CONSIGNE:
Répondez à ces questions d'après le texte sur les flops :
1. Dans quel but un film de type « blockbuster » est-il créé ?
2. Grâce à quoi un film peut-il devenir profitable sur le long terme ?
3. Pour quel film Kevin Costner venait-il d'être oscarisé lors de la sortie de Waterworld ?

EXTRAIT DU TEXTE:
┌──

Photo de Kevin Costner dans Waterworld sorti en 1995
Flops

La Box-office Bomb

S’il est un fait avéré, c’est que les événements les plus marquants sont souvent les plus réussis, mais aussi les plus ratés. Les fiascos, les flops.
Le terme de « flop » définit un produit, un événement, un concept dans lequel il a été investi une somme plus ou moins gigantesque (selon son époque) en production et en marketing, mais dont les retombées ont été, financièrement et spectaculairement, désastreuses.
Parmi les nombreux types de flop, il existe les « Box-Office Bombs ». Une Box-Office Bomb est un film de type « blockbuster », c’est-à-dire créé uniquement pour divertir et vendre, dont les profits bruts à sa sortie dans les salles obscures n’ont absolument pas suffit à couvrir les coûts de production et de promotion. Le titre de Box-Office Bomb s’acquiert suite à un calcul précis des pertes, toutefois un film peut, sur le long terme, devenir profitable suite à sa sortie en DVD, ou à ses produits dérivés par exemple. Néanmoins cela reste sur du très long terme.
En règle générale, ces films flops finissent par obtenir un certain statut de film culte, non pas par leur mauvaise qualité, mais par la mauvaise performance qu’ils font à leur sortie. Car les films les plus mauvais ne sont pas les plus grands flops. En effet beaucoup de flops sont devenus légendaires de part leur monumental échec commercial, le premier nom venant à la bouche de chacun étant Waterworld, sorti en 1995, dont la star n’était autre que Kevin Costner, tout juste oscarisé pour Danse avec les Loups.

└──

Entrées de position des éléments:
┌──

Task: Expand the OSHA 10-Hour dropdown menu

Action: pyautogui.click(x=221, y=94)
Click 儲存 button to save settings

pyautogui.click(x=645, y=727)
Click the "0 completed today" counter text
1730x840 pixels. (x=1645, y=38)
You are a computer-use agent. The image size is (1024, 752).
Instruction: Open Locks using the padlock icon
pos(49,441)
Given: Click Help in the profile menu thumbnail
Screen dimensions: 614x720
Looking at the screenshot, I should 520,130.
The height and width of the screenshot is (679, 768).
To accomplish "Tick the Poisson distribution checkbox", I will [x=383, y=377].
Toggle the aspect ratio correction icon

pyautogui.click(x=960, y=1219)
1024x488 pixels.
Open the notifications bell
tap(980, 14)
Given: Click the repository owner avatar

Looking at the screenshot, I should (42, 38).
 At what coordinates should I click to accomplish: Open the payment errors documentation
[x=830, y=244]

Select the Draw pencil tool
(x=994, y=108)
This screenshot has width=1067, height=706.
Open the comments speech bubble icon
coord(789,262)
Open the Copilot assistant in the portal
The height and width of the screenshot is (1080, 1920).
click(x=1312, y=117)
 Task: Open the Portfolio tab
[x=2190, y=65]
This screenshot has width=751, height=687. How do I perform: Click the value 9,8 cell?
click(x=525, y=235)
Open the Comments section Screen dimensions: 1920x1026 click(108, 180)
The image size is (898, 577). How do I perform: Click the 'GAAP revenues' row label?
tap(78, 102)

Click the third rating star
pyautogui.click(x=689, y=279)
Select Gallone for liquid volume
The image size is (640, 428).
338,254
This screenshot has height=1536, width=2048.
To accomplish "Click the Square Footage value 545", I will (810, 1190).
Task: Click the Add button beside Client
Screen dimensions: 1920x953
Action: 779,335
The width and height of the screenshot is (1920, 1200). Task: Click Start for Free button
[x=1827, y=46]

└──

RÉPONSE COMPLÈTE:
1. Uniquement pour divertir et vendre.
2. Grâce à sa sortie en DVD ou à ses produits dérivés, par exemple.
3. Danse avec les Loups.